I do feel that some of the feelings in the depression have been a blessing. They have changed me completely. It feels very difficult to put into words. This experience has shown me more light, more love for myself with what I had to survive as a child. Self compassion can only be an asset. It has made me detach yet again to cope with feelings of overwhelming loss. In detaching I can see the truth even more clearly of how society views those of us who are wounded or disabled, when we choose to be honest about this. I have felt and faced the fear that is is out there, projected onto the disabled for this honesty. It’s a staggering wall, built up from the roots of capitalism, racism, patriarchy and misogyny, all continuing to perpetuate discrimination as insurmountable contempt for vulnerability and openness. The only way I can counter this is to continue to tell the truth, to believe in the real power of story telling and love, and continue to write. My real dream has always been to help spread the hope that recovery and healing from child abuse is truly possible. I have lived this, I am still living this. This experience can only make me stronger, not that I believe I need to go through this crap to make me stronger, I don’t ! However, it is yet another life experience that I can use to help others, because I know unfortunately I’m not alone in experiencing this type of prejudice. I feel like I’m on the outside of a society I’ve not been allowed to contribute to anymore, through something I had no choice over, that was not of my making, not my fault at all. A society that shoves all the stuff we’re supposed to have and do down our necks all the time. Consume, consume, consume. But should you have any kind of disability you’re punished, denied access to any kind of lifestyle. Not considered worthy. Stay at home with no income to even try to participate in this myth of happiness. All the talk from the government of trying to get those who are disabled, receiving welfare, back to work. As if we don’t want to work ! As if we are lazy ! This ongoing discussion over the years from consecutive governments has made the type of discrimination I have faced much worse. These politicians are so entitled.

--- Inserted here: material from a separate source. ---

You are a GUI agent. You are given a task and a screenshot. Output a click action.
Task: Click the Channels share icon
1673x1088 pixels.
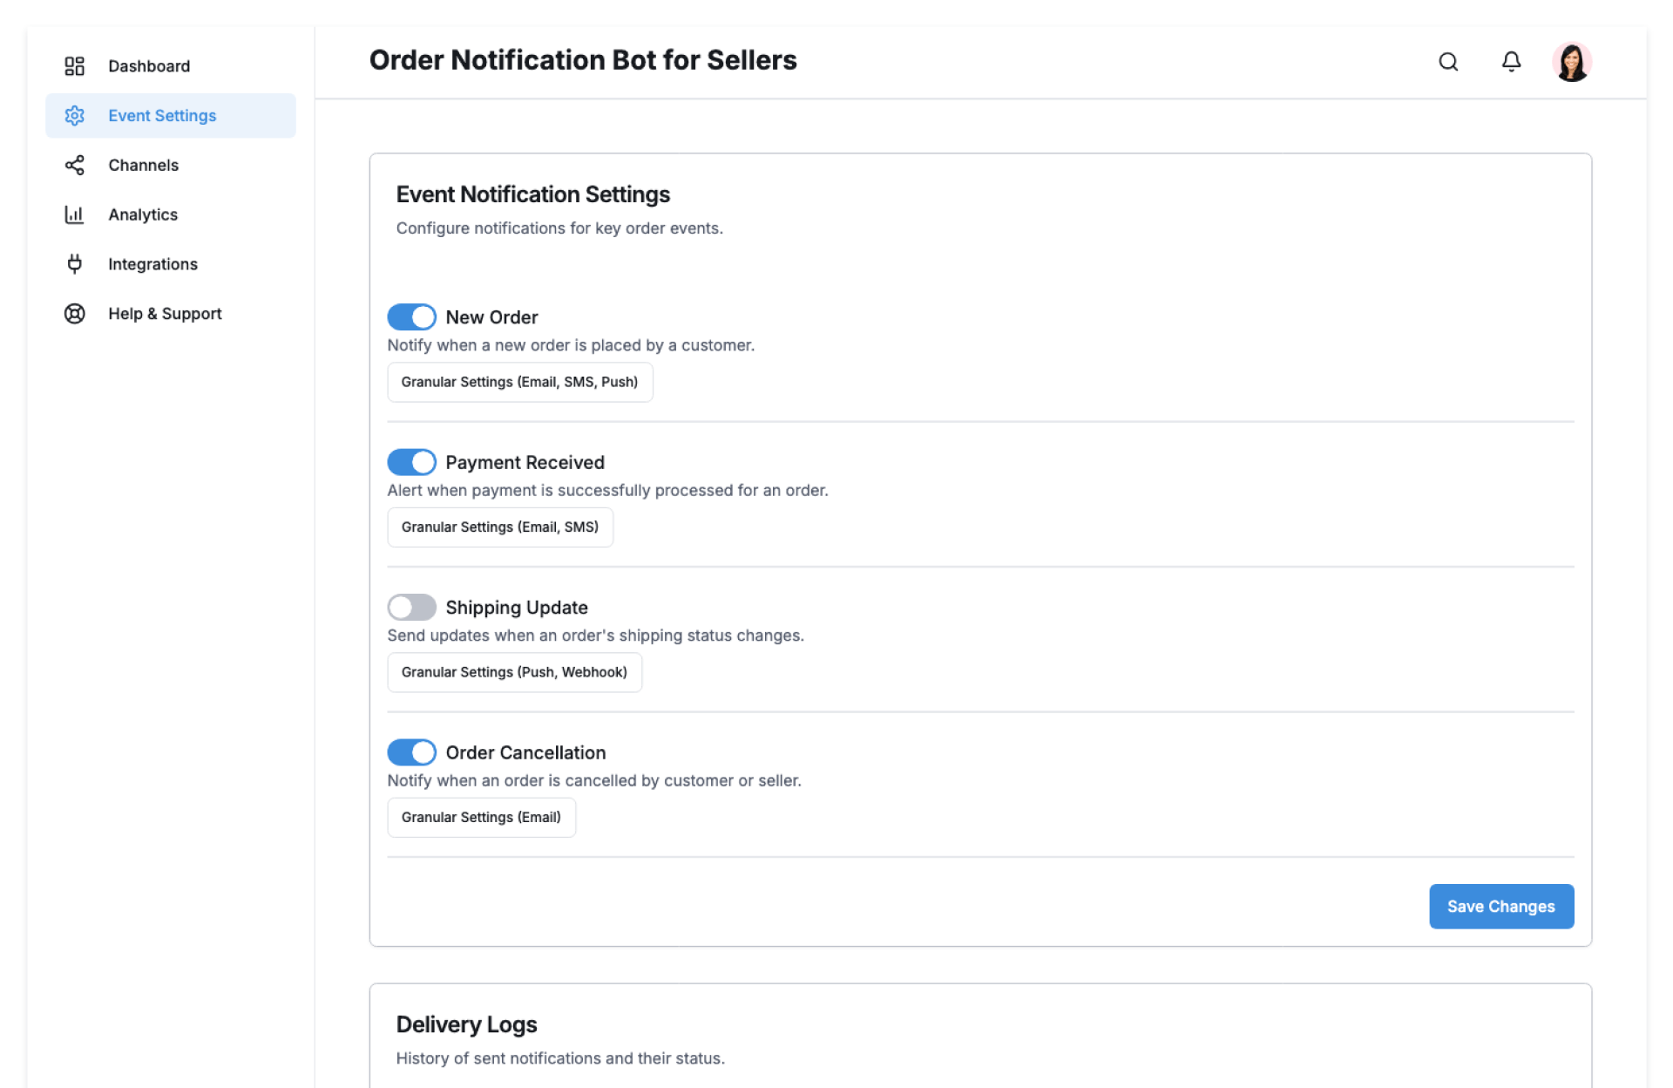pos(75,166)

They do not have a clue of what it is really like out there. Their words harm and hurt those of us, with a disability, struggling to get back into the work force, after illness and treatment.

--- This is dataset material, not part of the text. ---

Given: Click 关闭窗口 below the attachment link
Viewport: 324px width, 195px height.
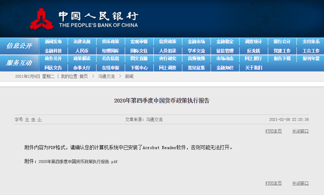Looking at the screenshot, I should click(300, 183).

My life in recovery is not going to be as I planned , but maybe it will be better. I still feel hope despite everything. I’ve programmed myself to feel hope, that comes from my childhood. It’s what’s kept me alive. I do not feel like the same person after all of this. I feel enlightened by what I’ve seen and experienced because of my disability. All illusions smashed, but I’m still standing. In terms of the grieving process , depression is what comes before acceptance. I feel this depression will bring an acceptance with it, that when it passes brings great peace. This feels exciting. It feels new. For now I go with this and see that depression can be a process that gives, as well as takes away. Change is always difficult for any of us. Lack of control is difficult. If we stand on the edge of this and laugh at it too, then like before, we will get through. Getting knocked down and getting back up is exactly what surviving organised child abuse is. A crap deal. But this is the deal. I refuse to give up now.